“Now when these things begin to take place, stand up and raise your heads, because your redemption is drawing near.” – Luke 21:28 (NRSV)
A friend told me she finds Advent frustrating. Every year we lift our heads, stand on tiptoe, watch for Christ to bring in the new age, and nothing happens. After 2,000 years, her toes are starting to go numb, her enthusiasm’s waning. Advent feels sort of routine.
Scripture says that for God, a thousand years are like a day. By divine standards, we have short attention spans. If Advent feels routine, maybe we have a skewed sense of time. But it could also be that we’re harboring the illusion that we’re OK. Even amid pandemics and wars and political upheaval, we persist in that delusion. Maybe we get tired of waiting because we don’t really need what we’re waiting for.

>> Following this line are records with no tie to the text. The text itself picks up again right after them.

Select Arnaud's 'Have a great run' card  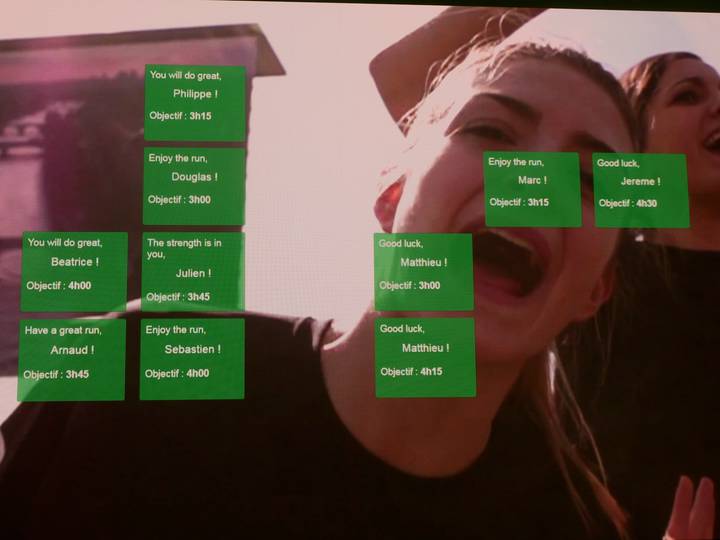[73, 359]
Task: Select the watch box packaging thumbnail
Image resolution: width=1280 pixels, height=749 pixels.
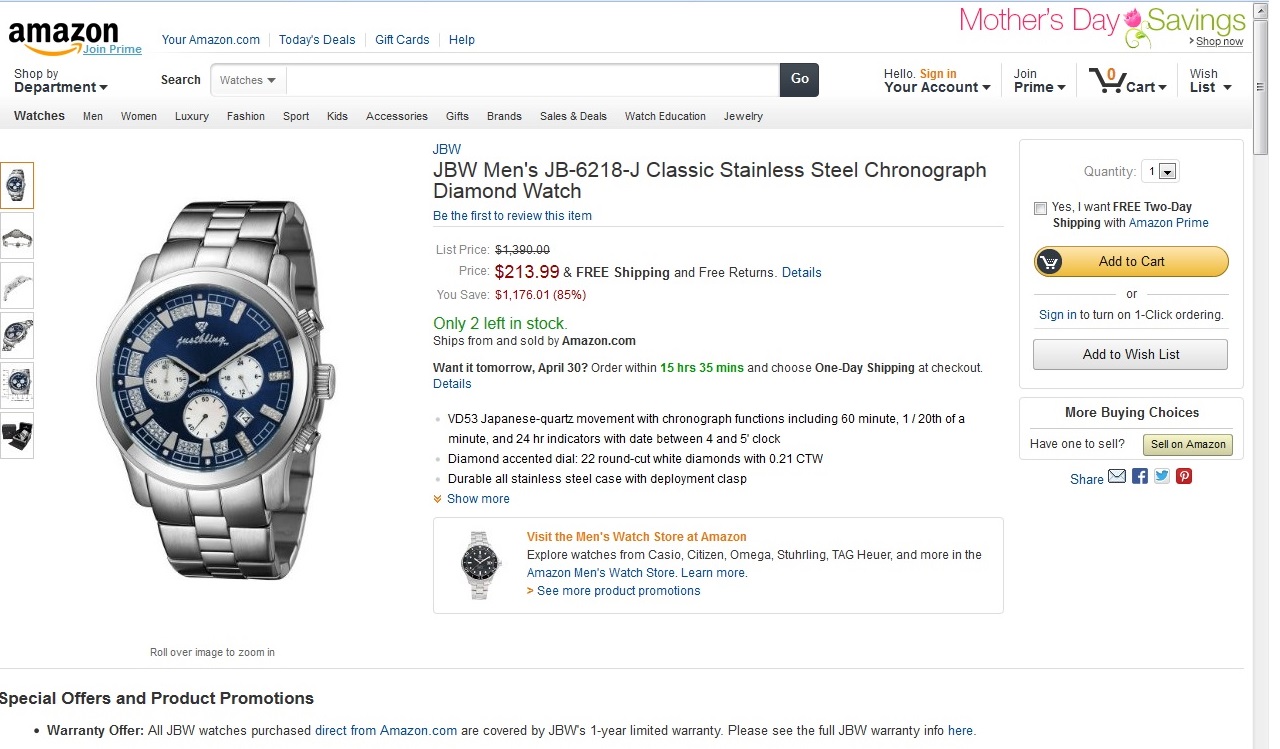Action: pos(17,436)
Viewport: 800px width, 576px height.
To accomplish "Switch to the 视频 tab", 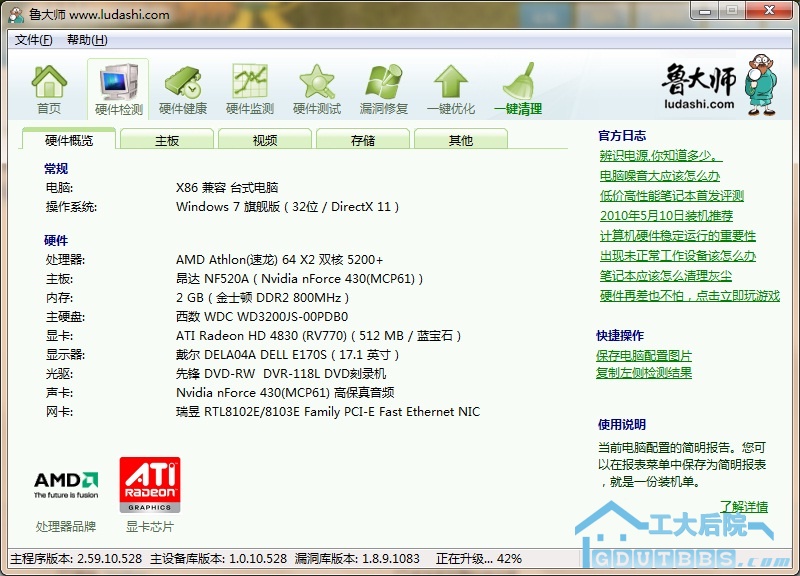I will point(265,141).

I go through my days with my Visa in one hand and the Golden Rule in the other, and with them I shape a mostly adequate life. And as long as it’s not disrupted in some truly disastrous way, I don’t feel a crying need to be redeemed. I pray with the church, “Come, Lord Jesus!” But under my breath I’m begging, “Just not right now.” As someone once quipped, if you’re having a decent year in your own kingdom, it’s hard to long sincerely for the coming of God’s.
If Advent feels frustrating, or boring, or beside the point, maybe it’s because we haven’t gotten real enough yet to need what it promises. Or to perceive and care about how much others need it.
One more time, then. Let’s prop up our heads and keep them lifted again, this year and year after year. Pray again for Christ to come. But even more, hope to be struck to the core by just how much we need him to.
Prayer
Make me feel my need for you, O Christ. Help me say, “Come!” And mean it.